Lige, 51, currently serves as Deputy Chief of Police/Assistant Director of Emergency Management at Washtenaw Community College, a position he has held since April 2018. From 1997 to 2018 he was a member of the Ann Arbor Police Department, starting as patrol officer and rising to Commander of the Investigative Division and Administrative Division as Lieutenant. From 1994 to 1997 he was a patrol officer with the Ypsilanti Police Department.
He was selected after a national search yielded five finalists, each of whom came to campus for a day of interviews, including a public forum. The appointment, which is effective August 23, 2021, is subject to approval by the Board of Regents.
“We are excited to welcome Chief Lige to the Eastern Michigan University community,” said University President James Smith. “Chief Lige’s commitment to a community-oriented approach to policing and to serving our students, faculty and staff was evident throughout the interview process. At the same time, he understands the deep challenges in trust and accountability that face police officers and departments locally and nationwide, and the importance of building positive collaborations and relationships across campus.
“His work at Washtenaw Community College, combined with his 22 years as an officer, sergeant and detective for the Ann Arbor Police Department, and his three years as an officer in the Ypsilanti Police Department, provide an outstanding base of knowledge about our campus and the greater Ypsilanti/Washtenaw community.”
“I’m humbled to have been selected to lead the public safety team at EMU,” said Lige. “I’m aware of the challenging relationship between law enforcement and the communities they serve across our nation. I have a strong commitment to the principles of accountability, transparency and legitimacy in the delivery of safety services to all students, faculty, staff and visitors. I look forward to working with the talented men and women of the Eastern Michigan University Department of Public Safety.”
Lige will lead a department of public safety with a staff of more than 50, including 30 sworn officers, that focuses on community policing with regular and direct interaction with students, faculty and staff by foot patrols, bike and motor vehicle. University investments in the department include a new police headquarters building that opened in September 2009, body-worn cameras for all of its officers, de-escalation training and a special victims unit with trained officers.
Upgrades in technology that support a safe campus environment include a mass text and email alert system that provides immediate notification of students, faculty and staff of major issues or weather-related closings, more than 1,000 cameras across campus, an outdoor-indoor emergency loudspeaker system, and electronic ID card locks on residence hall doors.
Lige will report directly to President Smith as a member of the University’s Executive Council, as does Chief Heighes. This structure ensures that information about safety or criminal activity on campus is communicated directly with the president and others on Eastern’s leadership team.
He is an Eastern alumnus, graduating with a Bachelor of Arts in Public Administration. He also attended Police Chief Executive School at Michigan State University, and participated in Eastern Michigan University’s Staff and Command Program.

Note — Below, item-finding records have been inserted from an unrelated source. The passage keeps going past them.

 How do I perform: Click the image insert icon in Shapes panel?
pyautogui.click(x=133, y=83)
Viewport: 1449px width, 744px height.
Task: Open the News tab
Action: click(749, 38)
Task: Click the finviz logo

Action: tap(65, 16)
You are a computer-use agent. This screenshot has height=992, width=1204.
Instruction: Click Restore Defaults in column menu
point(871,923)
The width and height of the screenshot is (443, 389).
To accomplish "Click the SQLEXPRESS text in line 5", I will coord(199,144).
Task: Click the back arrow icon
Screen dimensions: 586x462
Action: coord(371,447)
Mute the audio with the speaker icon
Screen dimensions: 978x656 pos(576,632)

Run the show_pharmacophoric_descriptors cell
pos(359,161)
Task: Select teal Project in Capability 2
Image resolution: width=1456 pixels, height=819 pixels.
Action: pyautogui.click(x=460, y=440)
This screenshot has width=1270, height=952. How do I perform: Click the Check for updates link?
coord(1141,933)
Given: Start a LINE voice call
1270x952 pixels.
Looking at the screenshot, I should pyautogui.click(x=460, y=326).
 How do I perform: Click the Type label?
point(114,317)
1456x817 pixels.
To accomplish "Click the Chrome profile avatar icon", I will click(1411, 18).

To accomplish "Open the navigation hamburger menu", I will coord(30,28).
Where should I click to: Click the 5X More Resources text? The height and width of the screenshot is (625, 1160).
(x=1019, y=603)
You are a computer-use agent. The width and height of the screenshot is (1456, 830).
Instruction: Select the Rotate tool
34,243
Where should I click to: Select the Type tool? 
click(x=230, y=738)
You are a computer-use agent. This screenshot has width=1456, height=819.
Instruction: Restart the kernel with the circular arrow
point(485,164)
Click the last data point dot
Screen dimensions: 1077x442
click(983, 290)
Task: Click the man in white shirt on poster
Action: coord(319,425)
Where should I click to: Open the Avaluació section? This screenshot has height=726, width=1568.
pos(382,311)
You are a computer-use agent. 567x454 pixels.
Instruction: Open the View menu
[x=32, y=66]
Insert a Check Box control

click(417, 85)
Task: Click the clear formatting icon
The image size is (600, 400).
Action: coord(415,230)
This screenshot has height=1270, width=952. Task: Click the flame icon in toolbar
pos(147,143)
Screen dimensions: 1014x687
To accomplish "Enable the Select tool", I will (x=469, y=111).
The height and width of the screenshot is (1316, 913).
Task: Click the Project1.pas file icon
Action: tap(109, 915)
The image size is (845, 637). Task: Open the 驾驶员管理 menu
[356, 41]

Lige lives in Tecumseh. His annual salary will be $150,000.
The public safety career of Chief Heighes spans 45 years, serving as a deputy sheriff in Baraga County, Michigan from 1977 to 1984, before joining the Eastern Michigan University Department of Public Safety for the last 38 years. He started as a patrol officer and then served in ranks with additional responsibilities prior to being named chief in April 2012 following a national search.
“My sincere gratitude and appreciation to Chief Heighes,” said EMU President Smith. “Words don’t come close to capturing what he has meant to me and to the Eastern Michigan University community. He has set an outstanding example of what public safety leadership and engagement should strive to be. I wish him peace, happiness and good health in his retirement.”